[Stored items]

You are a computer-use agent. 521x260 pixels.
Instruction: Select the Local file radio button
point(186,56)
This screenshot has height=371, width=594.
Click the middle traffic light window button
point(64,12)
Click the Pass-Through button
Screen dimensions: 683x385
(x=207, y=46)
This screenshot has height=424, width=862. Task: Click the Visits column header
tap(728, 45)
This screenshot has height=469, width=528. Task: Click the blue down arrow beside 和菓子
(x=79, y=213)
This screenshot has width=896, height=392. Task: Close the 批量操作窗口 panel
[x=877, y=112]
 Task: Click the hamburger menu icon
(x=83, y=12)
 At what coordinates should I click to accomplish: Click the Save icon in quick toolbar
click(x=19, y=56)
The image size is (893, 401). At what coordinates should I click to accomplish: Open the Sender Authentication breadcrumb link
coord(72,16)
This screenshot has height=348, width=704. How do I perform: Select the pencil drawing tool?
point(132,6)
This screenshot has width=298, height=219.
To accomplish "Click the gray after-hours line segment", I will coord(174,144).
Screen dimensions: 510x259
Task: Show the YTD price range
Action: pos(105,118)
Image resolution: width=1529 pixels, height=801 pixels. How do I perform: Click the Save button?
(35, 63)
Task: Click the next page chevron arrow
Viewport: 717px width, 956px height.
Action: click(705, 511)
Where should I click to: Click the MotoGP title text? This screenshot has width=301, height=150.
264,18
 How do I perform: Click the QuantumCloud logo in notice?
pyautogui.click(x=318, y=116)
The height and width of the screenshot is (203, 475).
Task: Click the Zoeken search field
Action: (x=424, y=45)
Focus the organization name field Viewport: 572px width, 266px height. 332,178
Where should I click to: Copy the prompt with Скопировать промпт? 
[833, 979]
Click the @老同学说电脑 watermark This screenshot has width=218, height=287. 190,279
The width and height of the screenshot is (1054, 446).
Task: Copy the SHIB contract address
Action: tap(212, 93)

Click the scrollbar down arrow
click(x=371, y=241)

WHAT IS EXPECTED: Word for word, repeat the records above.

YOUR SOLUTION:
You are a computer-use agent. 521x260 pixels.
Instruction: Select the Local file radio button
point(186,56)
This screenshot has height=371, width=594.
Click the middle traffic light window button
point(64,12)
Click the Pass-Through button
Screen dimensions: 683x385
(x=207, y=46)
This screenshot has height=424, width=862. Task: Click the Visits column header
tap(728, 45)
This screenshot has height=469, width=528. Task: Click the blue down arrow beside 和菓子
(x=79, y=213)
This screenshot has width=896, height=392. Task: Close the 批量操作窗口 panel
[x=877, y=112]
 Task: Click the hamburger menu icon
(x=83, y=12)
 At what coordinates should I click to accomplish: Click the Save icon in quick toolbar
click(x=19, y=56)
The image size is (893, 401). At what coordinates should I click to accomplish: Open the Sender Authentication breadcrumb link
coord(72,16)
This screenshot has height=348, width=704. How do I perform: Select the pencil drawing tool?
point(132,6)
This screenshot has width=298, height=219.
To accomplish "Click the gray after-hours line segment", I will coord(174,144).
Screen dimensions: 510x259
Task: Show the YTD price range
Action: pos(105,118)
Image resolution: width=1529 pixels, height=801 pixels. How do I perform: Click the Save button?
(35, 63)
Task: Click the next page chevron arrow
Viewport: 717px width, 956px height.
Action: click(705, 511)
Where should I click to: Click the MotoGP title text? This screenshot has width=301, height=150.
264,18
 How do I perform: Click the QuantumCloud logo in notice?
pyautogui.click(x=318, y=116)
The height and width of the screenshot is (203, 475).
Task: Click the Zoeken search field
Action: (x=424, y=45)
Focus the organization name field Viewport: 572px width, 266px height. 332,178
Where should I click to: Copy the prompt with Скопировать промпт? 
[833, 979]
Click the @老同学说电脑 watermark This screenshot has width=218, height=287. 190,279
The width and height of the screenshot is (1054, 446).
Task: Copy the SHIB contract address
Action: tap(212, 93)

Click the scrollbar down arrow
click(x=371, y=241)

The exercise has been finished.